Герой автобиографической новеллы “Тонио Крёгер” признаётся, что незабываемое имя его школьного избранника, те “несколько целомудренных северных слогов <…>для негоозначали его любовь, его страданья, счастье, а также жизнь, простое горячее чувство и родину. Он оглядывался назад, на годы, прожитые с того дня по нынешний. Вспоминал о мрачных авантюрах чувства, нервов, мысли, видел себя самого, снедаемого иронией и духом, изнурённого и обессиленного познанием, изнемогшего от жара и озноба творчества, необузданно, вопреки укорам совести, бросающимся из одной крайности в другую, мечущегося между святостью и огнём чувственности, удручённого холодной экзальтацией, опустошённого, измученного, больного, заблудшего, и плакал от раскаяния и тоски по родине. <…>
Прочитал ли ты “Дон-Карлоса”, Ганс Гансен, как ты мне обещал у калитки? Нет, ни читай его! Я этого больше с тебя не спрашиваю. Что тебе до короля, который плачет от одиночества? Не надо, чтобы твои ясные глаза туманились, подёргивались сонной одурью от упорного чтения стихов и от меланхолии… Быть таким, как ты! Начать всё с начала, вырасти похожим на тебя, честным, весёлым и простодушным, надёжным, добропорядочным, в ладу с Богом и людьми, <…> жить свободным от проклятья познания и творческих мук, любить и радоваться блаженной заурядности…
Начать сначала.
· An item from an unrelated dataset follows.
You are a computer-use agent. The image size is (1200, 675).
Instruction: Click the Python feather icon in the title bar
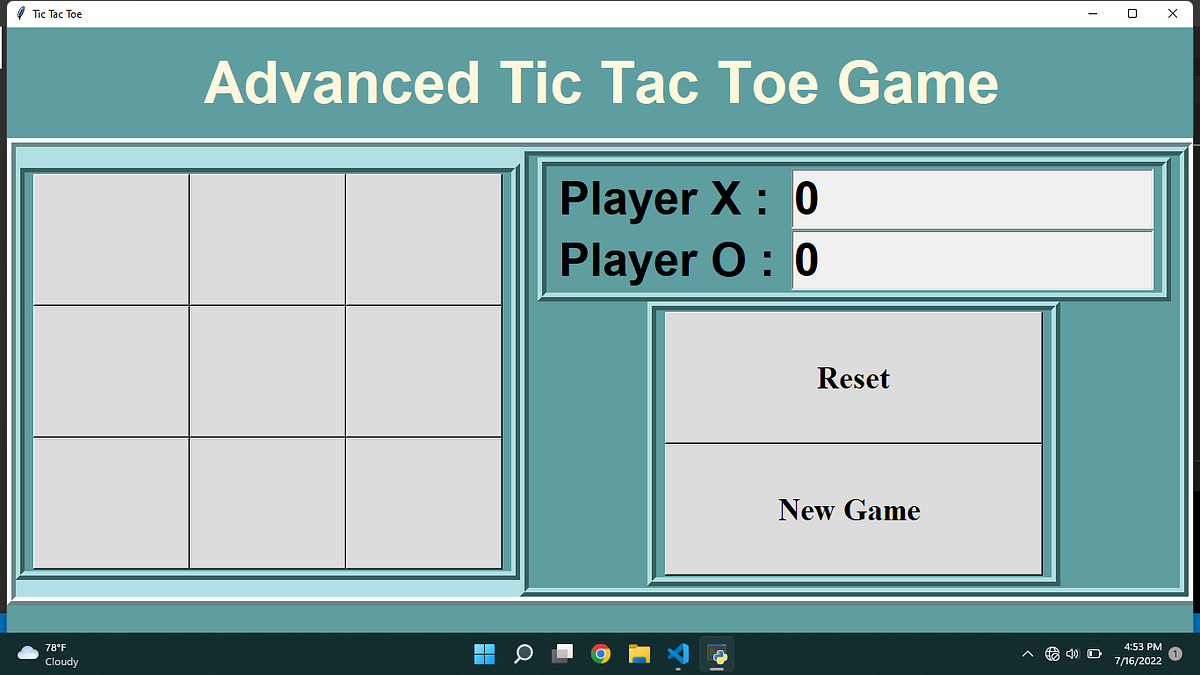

Но стоит ли? Это ни к чему не приведёт. Всё будет, как было. Ведь иные сбиваются с пути только потому, что для них верного пути не существует”.
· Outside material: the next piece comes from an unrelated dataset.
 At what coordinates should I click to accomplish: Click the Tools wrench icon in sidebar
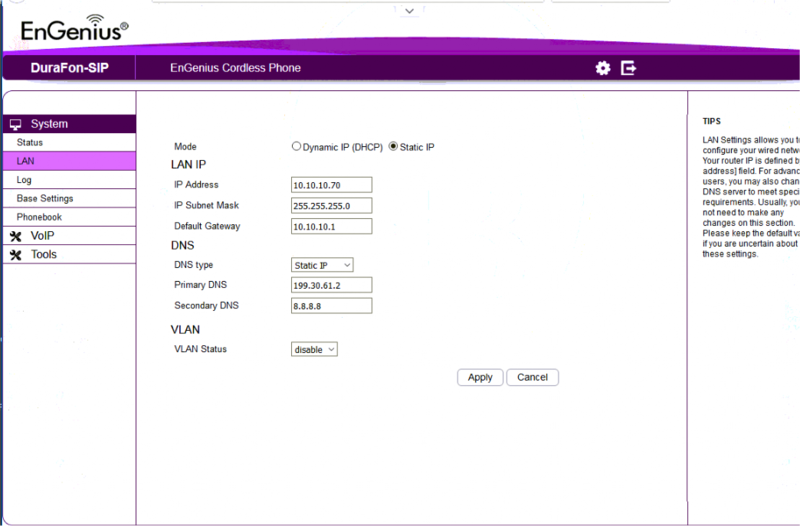(15, 255)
Подобный двойственный подход прослеживается и в “Смерти в Венеции”. Прибегая к метафоре из мифа Платона, автор вложил в мозг умирающего героя новеллы весьма красноречивые мысли (отчасти перекликающиеся со словами Альфреда из фильма Висконти): “Ибо красота, Федр, запомни это, только красота божественна и вместе с тем зрима, а значит она путь чувственного, маленький Федр, путь художника к духу. Но ведь ты не поверишь, мой милый, что тот, чей путь к духовному идёт через чувства, может когда-нибудь достигнуть мудрости и истинного мужского достоинства. Или ты полагаешь (решение я предоставляю тебе), что этот опасно-сладостный путь есть путь гибельный, грешный, который неизбежно ведёт в беспутье. Ибо ты должен знать, что мы, поэты, не можем идти путём красоты, если Эрот не сопутствует нам, не становится дерзостно нашим водителем. Пусть мы герои и храбрые воины, но мы всё равно подобны женщинам, ибо страсть возвышает нас, а тоска наша должна оставаться любовью, – в этом наша утеха и наш позор. Понял ты теперь, что мы, поэты, не можем быть ни мудрыми, ни достойными? Что мы неизбежно идём к беспутью, неизбежным и жалким образом предаёмся авантюре чувств. Наш мастерский стиль – ложь и шутовство, наша слава и почёт, нам оказываемый, – вздор, доверие, которым нас дарит толпа, – смешная нелепость, воспитание народа и юношества через искусство – не в меру дерзкая, зловредная затея. Где уж быть воспитателем тому, кого с младых ногтей влечёт к себе бездна. Мы можем отрицать это влечение, можем добиваться достоинства, но как ни вертись, а бездна нас притягивает”.